■ PASSAGE TO READ ■

============

9. Somatra relies upon two particular paragraphs in the affidavit. The first is paragraph 29.4, which must be considered in its context. As just stated, it is in the part of the affidavit which discussed the allegations of breach of duty against Sinclairs. In paragraph 26 Mr Weir asserted that there were a number of manifest weaknesses in those allegations. He then, in paragraphs 26 to 28, discussed three particular heads of loss alleged by Somatra, namely loss on settlement, White & Case fees and bank claims. There followed paragraph 29, in which he said that in addition he would draw the court's attention to a number of what he described as general points. There were four such points. It is correctly conceded by Mr Mark Cran QC on behalf of Sinclairs that the first three of them were all aimed at exposing the weakness of Somatra's case on breach of duty.
10. The fourth point was in these terms:
4. I would draw to the Court's attention that there are some references in correspondence between the parties in the second half of 1994 and 1995 to Mr Leach having offered an apology on behalf of Mr Williams (see eg p 102 of AHWM 5). I am told by Mr Leach, and I believe, that it appeared to him, especially from the two meetings which he had with Mr Alireza and Mr Mustafa in Jeddah on 24th and 25th September 1994 that these two gentlemen harboured great personal hostility concerning Mr Williams, such that, so it seemed from what they said, there had been some sort of severe personality clash. In the circumstances, he formed the view that there might be room for a very limited apology from Mr Williams to ABTI, with a view to resolving matters between them. The idea was put to Mr Alireza and Mr Mustafa by Mr Leach, but the former misinterpreted it as an admission of fault, which it was not, nor was it ever intended to be.

Two faxes were exhibited to the affidavit. The first, which is at page 102 of AHWM 5 and was thus expressly referred to in the above paragraph, was a letter dated the 12th October 1994 from Mr Alireza to Mr Leach. It included the following:
I recognize with gratitude your advice that HARVEY has agreed to accompany you to Jeddah to offer an apology in person. The recognition by you that both he and the firm have something to answer for and were lacking in their service to us as clients should bring us closer to resolving the issues.
Your personal attitude encourages me to attempt to reach an amicable solution in this matter.

============

■ STORED DATA ■

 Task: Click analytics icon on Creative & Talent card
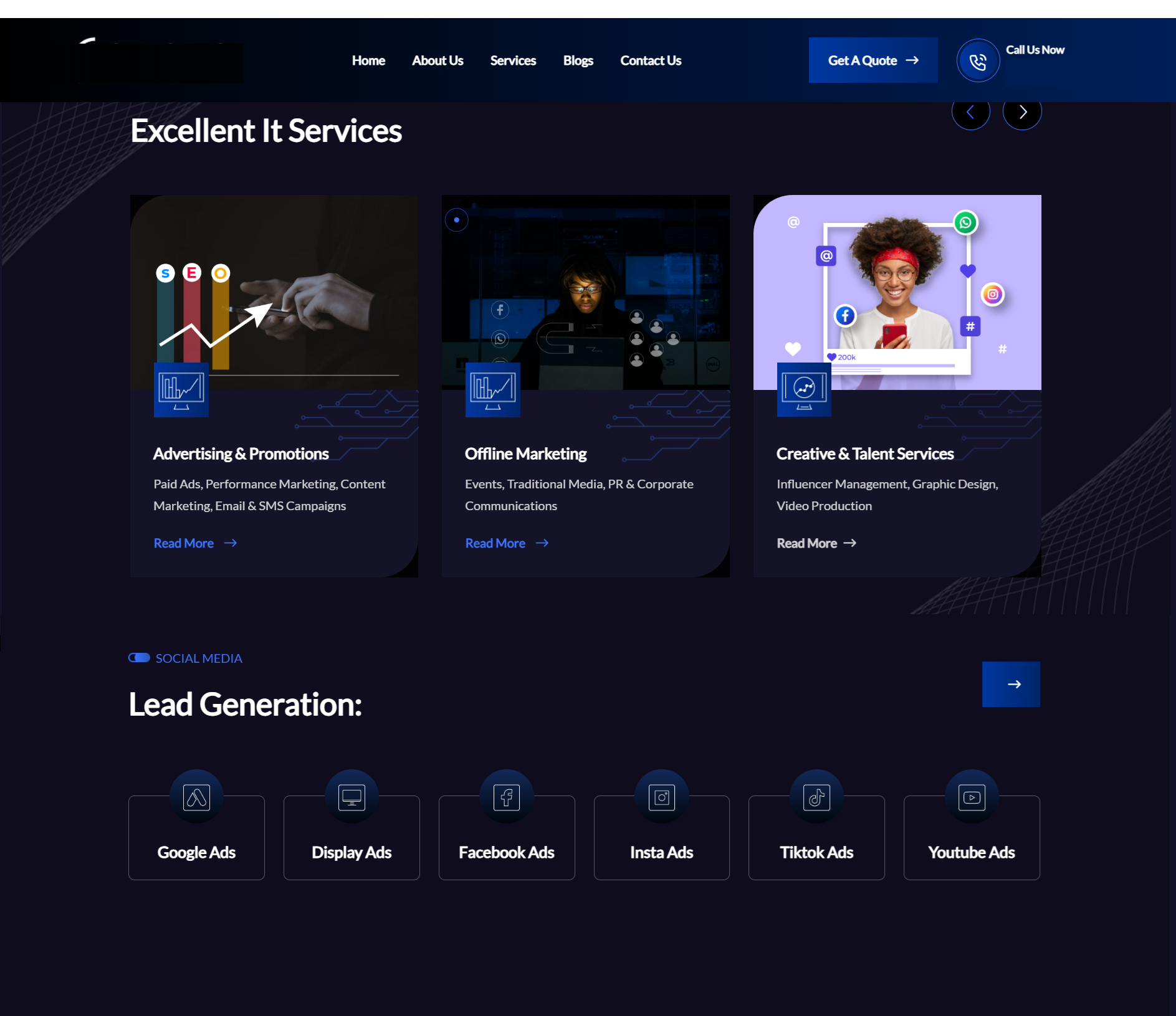[804, 390]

============

■ DESCRIPTION OF THE TASK ■
According to the judgment excerpt above, why did Mr Leach think there might be room for a very limited apology from Mr Williams to ABTI? Answer in one to three sentences.

■ OUTPUT OF THE TASK ■
At his two meetings in Jeddah with Mr Alireza and Mr Mustafa on 24th and 25th September 1994, it appeared to Mr Leach that they harbored great personal hostility concerning Mr Williams, as if there had been a severe personality clash. He therefore thought a very limited apology might help resolve matters between them.